I am a developer at Talend for the project Data Streams.

I face some trouble using the Join[1] from an unbounded source on the Spark 
Runner.

I want to achieve the following use case:
I have a Kafka source (an unbounded source, then) and I want to enrich these 
data with data from a database (a bounded source).

The Join seems the correct solution to use on my use case, because:
1) I preprocess data from my database, so I cannot just call my database over 
and over like suggested on the Beam Pattern [2];
2) my database is big, and I want to avoid having all my database on every 
single node of my cluster, so I cannot use a simple side input.

I tried a basic approach, but I reached really quickly an error in the 
GroupByKey:

java.lang.IllegalStateException: Inputs to Flatten had incompatible window 
windowFns:
org.apache.beam.sdk.transforms.windowing.SlidingWindows@49d96f, 
org.apache.beam.sdk.transforms.windowing.GlobalWindows

I think the correct way to fix this trouble is to transform my GlobalWindow 
into a SlidingWindow. So, my goal is to implement the following pattern:
[Using a                    window that accumulate data on the bounded input]
Sadly, I am not able to create the Right Window correctly.
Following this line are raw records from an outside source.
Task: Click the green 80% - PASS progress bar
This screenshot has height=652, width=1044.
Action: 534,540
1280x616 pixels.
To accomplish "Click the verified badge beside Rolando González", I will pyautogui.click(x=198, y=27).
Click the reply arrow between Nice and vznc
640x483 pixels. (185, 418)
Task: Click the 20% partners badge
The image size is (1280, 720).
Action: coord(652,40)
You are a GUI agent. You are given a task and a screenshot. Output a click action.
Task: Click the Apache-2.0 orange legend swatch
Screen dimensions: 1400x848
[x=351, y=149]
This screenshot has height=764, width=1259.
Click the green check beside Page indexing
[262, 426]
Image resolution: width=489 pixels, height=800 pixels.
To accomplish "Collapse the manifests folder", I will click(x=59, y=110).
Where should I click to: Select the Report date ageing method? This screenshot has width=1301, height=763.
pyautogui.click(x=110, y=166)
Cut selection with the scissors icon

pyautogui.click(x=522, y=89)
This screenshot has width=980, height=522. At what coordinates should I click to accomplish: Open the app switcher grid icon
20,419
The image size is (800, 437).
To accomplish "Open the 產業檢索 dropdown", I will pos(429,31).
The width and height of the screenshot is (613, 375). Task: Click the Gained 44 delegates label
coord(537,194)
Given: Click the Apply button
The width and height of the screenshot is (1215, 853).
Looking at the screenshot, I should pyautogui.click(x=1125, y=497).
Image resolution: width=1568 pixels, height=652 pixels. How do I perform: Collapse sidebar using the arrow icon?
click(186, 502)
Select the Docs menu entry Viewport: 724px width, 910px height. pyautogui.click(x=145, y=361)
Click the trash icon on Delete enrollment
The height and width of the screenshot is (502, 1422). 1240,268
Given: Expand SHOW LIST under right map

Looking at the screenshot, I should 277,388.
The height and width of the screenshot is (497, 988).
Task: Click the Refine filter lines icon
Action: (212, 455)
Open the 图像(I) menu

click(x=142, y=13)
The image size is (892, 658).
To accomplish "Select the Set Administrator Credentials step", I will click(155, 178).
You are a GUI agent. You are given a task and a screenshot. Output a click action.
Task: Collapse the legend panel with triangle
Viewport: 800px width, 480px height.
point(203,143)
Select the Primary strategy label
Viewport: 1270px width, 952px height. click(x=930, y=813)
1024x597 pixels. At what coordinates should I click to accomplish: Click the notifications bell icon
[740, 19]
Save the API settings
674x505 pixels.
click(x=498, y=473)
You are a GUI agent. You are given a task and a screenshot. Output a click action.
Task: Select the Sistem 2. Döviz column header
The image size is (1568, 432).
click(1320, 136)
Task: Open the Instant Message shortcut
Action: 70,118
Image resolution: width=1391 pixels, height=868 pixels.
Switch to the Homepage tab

My bounded input 
will create one window and will never repeat itself:
[Same                    image, but with an invalid window]
I tried multiple things for the right window:
1) Using AfterWatermark:
       PCollection<KV<String, String>> lookupKV = extractKey(databaseInput)
            .apply("Sliding Window from Bounded Source",
                Window.<KV<String, String>> into(
                        
SlidingWindows.of(Duration.standardSeconds(5)).every(Duration.standardSeconds(5)))
                    .triggering(
                            AfterWatermark.pastEndOfWindow()
                                      
.withEarlyFirings(AfterProcessingTime.pastFirstElementInPane()
                                                               
.plusDelayOf(Duration.standardSeconds(5)))
                    )
                    .withAllowedLateness(Duration.standardSeconds(5))
                    .accumulatingFiredPanes());
2) Using Repeatedly:
       PCollection<KV<String, String>> lookupKV = extractKey(databaseInput)
            .apply("Sliding Window from Bounded Source",
            Window.<KV<String, String>> into(
                        
SlidingWindows.of(Duration.standardSeconds(5)).every(Duration.standardSeconds(5)))
                    .triggering(
                            Repeatedly.forever(
                                AfterWatermark.pastEndOfWindow()
                                        
.withEarlyFirings(AfterProcessingTime.pastFirstElementInPane())
                            )
                    )
                    .withAllowedLateness(Duration.standardSeconds(5))
                    .accumulatingFiredPanes());
3) Just the sliding window (because why not, after all):
PCollection<KV<String, String>> lookupKV = extractKey(databaseInput)
      .apply("Sliding Window from Bounded Source",
          Window.<KV<String, String>> into(
              
SlidingWindows.of(Duration.standardSeconds(5)).every(Duration.standardSeconds(5)))
              .accumulatingFiredPanes());
Nothing works. I always get one microbatch of data, then nothing more.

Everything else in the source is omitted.